Excerpted records -
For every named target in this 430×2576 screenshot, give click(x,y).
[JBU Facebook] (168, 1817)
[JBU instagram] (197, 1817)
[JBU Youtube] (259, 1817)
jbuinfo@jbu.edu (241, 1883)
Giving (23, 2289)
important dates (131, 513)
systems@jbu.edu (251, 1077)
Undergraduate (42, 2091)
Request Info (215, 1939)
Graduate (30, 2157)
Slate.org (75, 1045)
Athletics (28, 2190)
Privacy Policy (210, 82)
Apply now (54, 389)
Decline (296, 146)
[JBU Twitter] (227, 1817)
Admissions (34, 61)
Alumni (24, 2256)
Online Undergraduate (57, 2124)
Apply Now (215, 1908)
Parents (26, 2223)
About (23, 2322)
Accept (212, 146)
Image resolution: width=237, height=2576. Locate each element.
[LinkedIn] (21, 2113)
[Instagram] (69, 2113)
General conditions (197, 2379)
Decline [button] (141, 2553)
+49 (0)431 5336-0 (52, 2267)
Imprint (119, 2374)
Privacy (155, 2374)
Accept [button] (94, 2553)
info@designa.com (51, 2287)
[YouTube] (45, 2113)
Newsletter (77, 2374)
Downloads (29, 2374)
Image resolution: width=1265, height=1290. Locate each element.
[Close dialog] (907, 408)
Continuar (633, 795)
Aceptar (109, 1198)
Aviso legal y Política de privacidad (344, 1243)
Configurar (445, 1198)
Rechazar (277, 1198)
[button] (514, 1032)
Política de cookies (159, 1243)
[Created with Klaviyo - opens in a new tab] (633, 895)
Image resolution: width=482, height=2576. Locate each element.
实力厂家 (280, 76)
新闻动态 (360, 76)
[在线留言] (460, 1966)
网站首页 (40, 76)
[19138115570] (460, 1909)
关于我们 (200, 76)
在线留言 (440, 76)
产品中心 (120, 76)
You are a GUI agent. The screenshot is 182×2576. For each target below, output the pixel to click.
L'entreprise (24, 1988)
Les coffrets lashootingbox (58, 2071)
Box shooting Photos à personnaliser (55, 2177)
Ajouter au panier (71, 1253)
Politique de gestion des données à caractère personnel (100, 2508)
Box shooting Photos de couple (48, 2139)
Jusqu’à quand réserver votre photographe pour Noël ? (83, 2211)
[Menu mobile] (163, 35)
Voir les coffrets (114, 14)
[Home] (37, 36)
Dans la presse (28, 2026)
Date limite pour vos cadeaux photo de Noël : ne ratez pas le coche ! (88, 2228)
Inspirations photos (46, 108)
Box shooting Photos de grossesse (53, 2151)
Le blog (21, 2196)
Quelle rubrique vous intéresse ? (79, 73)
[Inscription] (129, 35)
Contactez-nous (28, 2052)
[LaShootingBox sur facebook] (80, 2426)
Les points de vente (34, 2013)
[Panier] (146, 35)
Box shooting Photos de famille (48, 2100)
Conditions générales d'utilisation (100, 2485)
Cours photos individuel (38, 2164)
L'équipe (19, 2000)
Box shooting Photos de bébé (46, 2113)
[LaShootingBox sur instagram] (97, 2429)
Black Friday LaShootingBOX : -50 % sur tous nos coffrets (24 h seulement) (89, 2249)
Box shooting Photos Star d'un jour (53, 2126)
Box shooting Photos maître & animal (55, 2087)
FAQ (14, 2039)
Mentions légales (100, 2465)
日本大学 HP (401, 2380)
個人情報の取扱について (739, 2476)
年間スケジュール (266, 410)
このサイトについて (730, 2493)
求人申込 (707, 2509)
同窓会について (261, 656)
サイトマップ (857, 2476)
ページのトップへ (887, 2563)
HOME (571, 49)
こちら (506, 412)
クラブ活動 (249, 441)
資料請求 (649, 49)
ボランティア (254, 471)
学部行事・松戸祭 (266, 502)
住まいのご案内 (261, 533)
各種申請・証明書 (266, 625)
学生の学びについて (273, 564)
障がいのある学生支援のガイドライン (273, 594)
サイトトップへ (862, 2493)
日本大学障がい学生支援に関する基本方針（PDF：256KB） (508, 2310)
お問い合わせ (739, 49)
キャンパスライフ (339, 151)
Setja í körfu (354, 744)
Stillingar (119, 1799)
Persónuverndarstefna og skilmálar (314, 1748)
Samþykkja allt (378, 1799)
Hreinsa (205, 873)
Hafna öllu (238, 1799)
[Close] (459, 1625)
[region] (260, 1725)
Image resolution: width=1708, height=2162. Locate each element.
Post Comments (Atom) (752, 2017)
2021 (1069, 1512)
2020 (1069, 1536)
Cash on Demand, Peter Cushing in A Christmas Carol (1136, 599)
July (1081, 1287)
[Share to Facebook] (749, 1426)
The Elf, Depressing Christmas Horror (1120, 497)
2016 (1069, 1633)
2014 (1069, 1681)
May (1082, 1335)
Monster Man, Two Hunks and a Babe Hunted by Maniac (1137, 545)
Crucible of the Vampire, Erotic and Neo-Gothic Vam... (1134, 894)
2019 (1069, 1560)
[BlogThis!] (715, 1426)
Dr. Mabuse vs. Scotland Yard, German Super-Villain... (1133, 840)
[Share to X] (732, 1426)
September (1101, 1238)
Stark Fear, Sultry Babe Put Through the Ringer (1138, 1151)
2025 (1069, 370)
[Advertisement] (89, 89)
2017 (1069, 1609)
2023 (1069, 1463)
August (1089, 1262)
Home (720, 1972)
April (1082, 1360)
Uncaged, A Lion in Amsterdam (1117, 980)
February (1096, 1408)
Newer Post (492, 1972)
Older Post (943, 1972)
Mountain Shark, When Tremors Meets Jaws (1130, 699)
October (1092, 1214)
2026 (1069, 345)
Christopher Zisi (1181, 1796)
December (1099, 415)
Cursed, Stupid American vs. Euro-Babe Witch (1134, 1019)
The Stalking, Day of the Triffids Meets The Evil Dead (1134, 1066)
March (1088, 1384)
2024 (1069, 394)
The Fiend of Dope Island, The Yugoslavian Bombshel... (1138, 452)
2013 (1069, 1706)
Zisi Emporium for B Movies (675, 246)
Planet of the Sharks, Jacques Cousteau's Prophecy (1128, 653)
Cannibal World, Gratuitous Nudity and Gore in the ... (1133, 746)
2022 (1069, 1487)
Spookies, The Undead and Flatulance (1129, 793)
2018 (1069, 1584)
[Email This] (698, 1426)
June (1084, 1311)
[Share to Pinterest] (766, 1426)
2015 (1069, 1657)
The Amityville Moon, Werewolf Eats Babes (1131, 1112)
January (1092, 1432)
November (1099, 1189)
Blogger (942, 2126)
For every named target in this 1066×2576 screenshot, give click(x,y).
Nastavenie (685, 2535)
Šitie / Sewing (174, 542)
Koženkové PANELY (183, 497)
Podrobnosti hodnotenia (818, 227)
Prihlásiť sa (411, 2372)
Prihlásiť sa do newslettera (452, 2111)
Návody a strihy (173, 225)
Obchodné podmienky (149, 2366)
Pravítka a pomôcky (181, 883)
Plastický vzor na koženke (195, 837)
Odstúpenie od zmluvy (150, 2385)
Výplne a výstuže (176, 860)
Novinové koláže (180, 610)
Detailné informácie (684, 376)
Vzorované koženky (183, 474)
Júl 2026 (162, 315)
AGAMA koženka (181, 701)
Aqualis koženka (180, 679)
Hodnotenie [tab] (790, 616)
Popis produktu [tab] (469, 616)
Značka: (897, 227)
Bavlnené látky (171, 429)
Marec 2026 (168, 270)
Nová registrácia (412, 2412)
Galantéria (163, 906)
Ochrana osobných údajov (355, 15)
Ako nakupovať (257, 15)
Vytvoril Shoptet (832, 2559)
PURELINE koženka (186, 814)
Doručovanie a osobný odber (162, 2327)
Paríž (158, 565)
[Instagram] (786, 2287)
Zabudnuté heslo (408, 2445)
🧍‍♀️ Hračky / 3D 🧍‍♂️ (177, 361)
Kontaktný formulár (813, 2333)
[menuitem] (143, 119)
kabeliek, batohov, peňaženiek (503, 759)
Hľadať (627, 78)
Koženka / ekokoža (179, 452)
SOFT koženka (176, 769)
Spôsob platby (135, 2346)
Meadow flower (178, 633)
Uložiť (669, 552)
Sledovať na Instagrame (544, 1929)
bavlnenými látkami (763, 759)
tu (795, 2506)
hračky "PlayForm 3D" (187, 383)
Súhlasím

Work to be completed -
Each line from the first line of the entries up to and including the line containing "Les coffrets lashootingbox (58, 2071)" should be transcribed exactly, with all other lines left out.

Response box -
For every named target in this 430×2576 screenshot, give click(x,y).
[JBU Facebook] (168, 1817)
[JBU instagram] (197, 1817)
[JBU Youtube] (259, 1817)
jbuinfo@jbu.edu (241, 1883)
Giving (23, 2289)
important dates (131, 513)
systems@jbu.edu (251, 1077)
Undergraduate (42, 2091)
Request Info (215, 1939)
Graduate (30, 2157)
Slate.org (75, 1045)
Athletics (28, 2190)
Privacy Policy (210, 82)
Apply now (54, 389)
Decline (296, 146)
[JBU Twitter] (227, 1817)
Admissions (34, 61)
Alumni (24, 2256)
Online Undergraduate (57, 2124)
Apply Now (215, 1908)
Parents (26, 2223)
About (23, 2322)
Accept (212, 146)
Image resolution: width=237, height=2576. Locate each element.
[LinkedIn] (21, 2113)
[Instagram] (69, 2113)
General conditions (197, 2379)
Decline [button] (141, 2553)
+49 (0)431 5336-0 (52, 2267)
Imprint (119, 2374)
Privacy (155, 2374)
Accept [button] (94, 2553)
info@designa.com (51, 2287)
[YouTube] (45, 2113)
Newsletter (77, 2374)
Downloads (29, 2374)
Image resolution: width=1265, height=1290. Locate each element.
[Close dialog] (907, 408)
Continuar (633, 795)
Aceptar (109, 1198)
Aviso legal y Política de privacidad (344, 1243)
Configurar (445, 1198)
Rechazar (277, 1198)
[button] (514, 1032)
Política de cookies (159, 1243)
[Created with Klaviyo - opens in a new tab] (633, 895)
Image resolution: width=482, height=2576. Locate each element.
实力厂家 (280, 76)
新闻动态 (360, 76)
[在线留言] (460, 1966)
网站首页 (40, 76)
[19138115570] (460, 1909)
关于我们 (200, 76)
在线留言 (440, 76)
产品中心 (120, 76)
You are a GUI agent. The screenshot is 182×2576. For each target below, output the pixel to click.
L'entreprise (24, 1988)
Les coffrets lashootingbox (58, 2071)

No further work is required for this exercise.